What is needed: The listing below must be repeated word for word, with its images excluded.

Data in this exercise:
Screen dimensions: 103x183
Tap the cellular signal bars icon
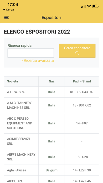(x=83, y=6)
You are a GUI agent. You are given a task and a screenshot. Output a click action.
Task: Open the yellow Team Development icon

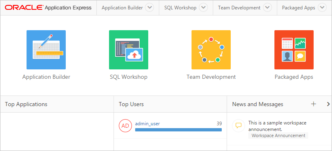211,50
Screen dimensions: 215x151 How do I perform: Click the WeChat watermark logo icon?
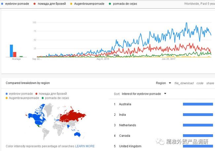(160, 141)
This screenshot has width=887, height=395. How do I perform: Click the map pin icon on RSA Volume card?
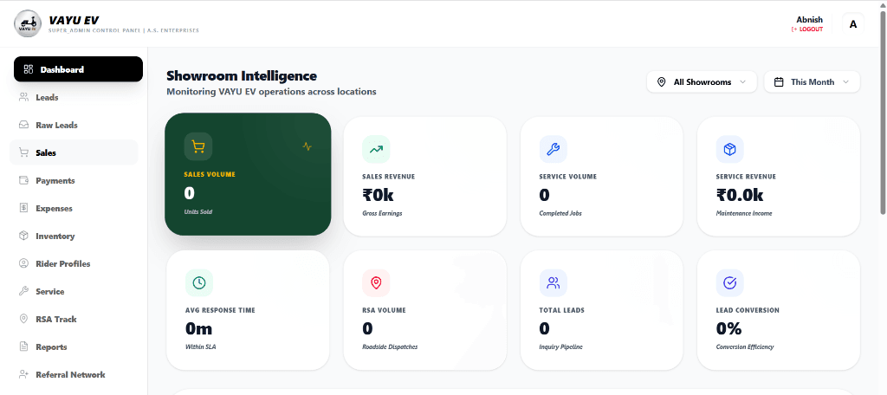376,282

Result of this task:
Screen dimensions: 103x183
Tap the cellular signal bars icon
(x=83, y=6)
You are a GUI agent. You are given a task and a screenshot. Output a click action.
Task: Open the yellow Team Development icon

211,50
Screen dimensions: 215x151 How do I perform: Click the WeChat watermark logo icon?
(160, 141)
This screenshot has width=887, height=395. How do I perform: Click the map pin icon on RSA Volume card?
376,282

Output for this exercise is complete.